02 Trees, Minimum Spanning Trees

In the realm of graph theory, trees stand out as fundamental structures, embodying simplicity and elegance while possessing rich properties. As we have defined earlier, a tree is a connected, acyclic graph. This seemingly simple definition gives rise to a host of powerful characteristics and algorithms, particularly in the context of spanning trees and minimum spanning trees.

Spanning Trees

A spanning tree of a connected graph $G = (V, E)$ is a subgraph $T = (V, E_{T})$ that is a tree and includes all vertices of $G$ (i.e., $V_{T} = V$ and $E_{T} \subseteq E$ ). In essence, a spanning tree connects all vertices of $G$ using a minimal set of edges, without creating any cycles. Every connected graph contains at least one spanning tree.

Given a connected graph, one way to find a spanning tree is through a process of cycle removal. As outlined in Satz 1.14 (Theorem 1.14), we can start with the original graph and iteratively remove edges that belong to cycles, ensuring that the graph remains connected at each step. This process continues until no cycles remain, at which point the resulting graph is a spanning tree.

Theorem 1.14: If $G = (V, E)$ is a connected graph, the following algorithm finds a spanning tree $T = (V, E_{T})$ with $E_{T} \subseteq E$ :

Algorithm: FindSpanningTree(G)
Input: Connected graph G = (V, E)
Output: Spanning tree T = (V, ET)
 
G' = G
while G' contains a cycle:
    Choose any cycle C in G'
    Remove an arbitrary edge e from cycle C in G'
return G'

Lemma 1.15: If $G = (V, E)$ is a connected graph, $C$ is a cycle in $G$ , and $e$ is an edge in $C$ , then the graph $G_{e} = (V, E ∖ {e})$ (obtained by deleting edge $e$ ) is also connected.

Proof of Lemma 1.15: Consider any two vertices $x, y \in V$ . Since $G$ is connected, there exists a path $P$ between $x$ and $y$ in $G$ . If path $P$ does not contain edge $e$ , then it is also a path in $G_{e}$ , and we are done. If $P$ does contain $e$ , let $e = {u, v}$ . Since $e$ is part of a cycle $C$ , there exists an alternative path in $G_{e}$ between $u$ and $v$ along the remaining edges of $C$ . Therefore, we can replace the edge $e$ in path $P$ with this alternative path to obtain a path between $x$ and $y$ in $G_{e}$ . Thus, $G_{e}$ remains connected.

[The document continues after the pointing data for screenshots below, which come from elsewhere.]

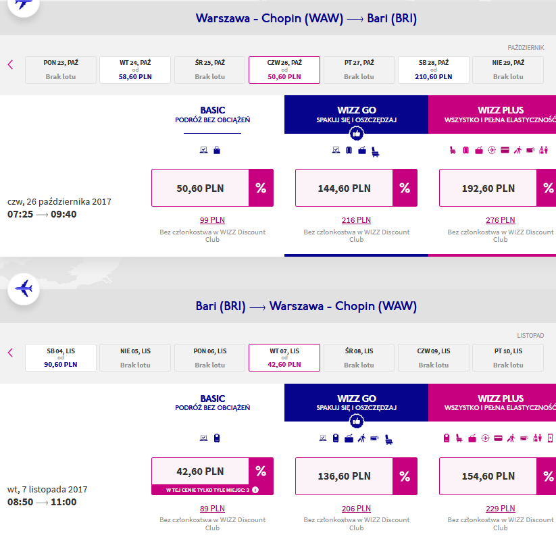Click the info icon in the seats-left banner
The width and height of the screenshot is (556, 535).
pos(255,490)
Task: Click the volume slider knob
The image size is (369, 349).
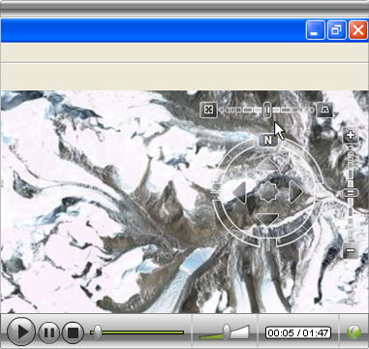Action: tap(227, 331)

Proof of Theorem 1.14 (Correctness): Initially, $G^{'}$ is connected. By Lemma 1.15, removing a cycle edge preserves connectivity. The algorithm terminates when $G^{'}$ is acyclic (contains no cycles). At termination, $G^{'}$ is connected and acyclic, hence a tree. Since we only remove edges from the original graph $G$ , the resulting tree $T = G^{'}$ is a spanning tree of $G$ .

Minimum Spanning Trees (MSTs)

In many applications, edges in a graph are associated with costs or weights. Given a connected graph $G = (V, E)$ and a cost function $c : E \to R$ , we are often interested in finding a minimum spanning tree (MST), which is a spanning tree $T = (V, E_{T})$ such that the sum of costs of edges in $T$ is minimized.

e \in E_{T} \sum c (e) =! min

Cut and Cycle Properties for MSTs

To develop algorithms for finding MSTs, we consider two key properties related to cuts and cycles in graphs.

Lemma 1.16 (Cut Lemma): Let $G = (V, E)$ be a connected graph, and $(S, V ∖ S)$ be a cut in $G$ . For any edge $e^{*}$ in the cut $E (S, V ∖ S)$ with the minimum cost among all edges in the cut, there exists a minimum spanning tree that includes $e^{*}$ . If $e^{*}$ is the unique minimum cost edge in the cut, then every minimum spanning tree must include $e^{*}$ .

Lemma 1.17 (Cycle Lemma): Let $G = (V, E)$ be a connected graph, and $C$ be a cycle in $G$ . For any edge $e^{*}$ in $C$ with the maximum cost among all edges in $C$ , there exists a minimum spanning tree that does not include $e^{*}$ . If $e^{*}$ is the unique maximum cost edge in the cycle, then no minimum spanning tree can contain $e^{*}$ .

These lemmas provide the theoretical basis for MST algorithms. The Cut Lemma suggests a “greedy” approach of always selecting the cheapest edge across a cut, while the Cycle Lemma suggests avoiding the most expensive edge in a cycle.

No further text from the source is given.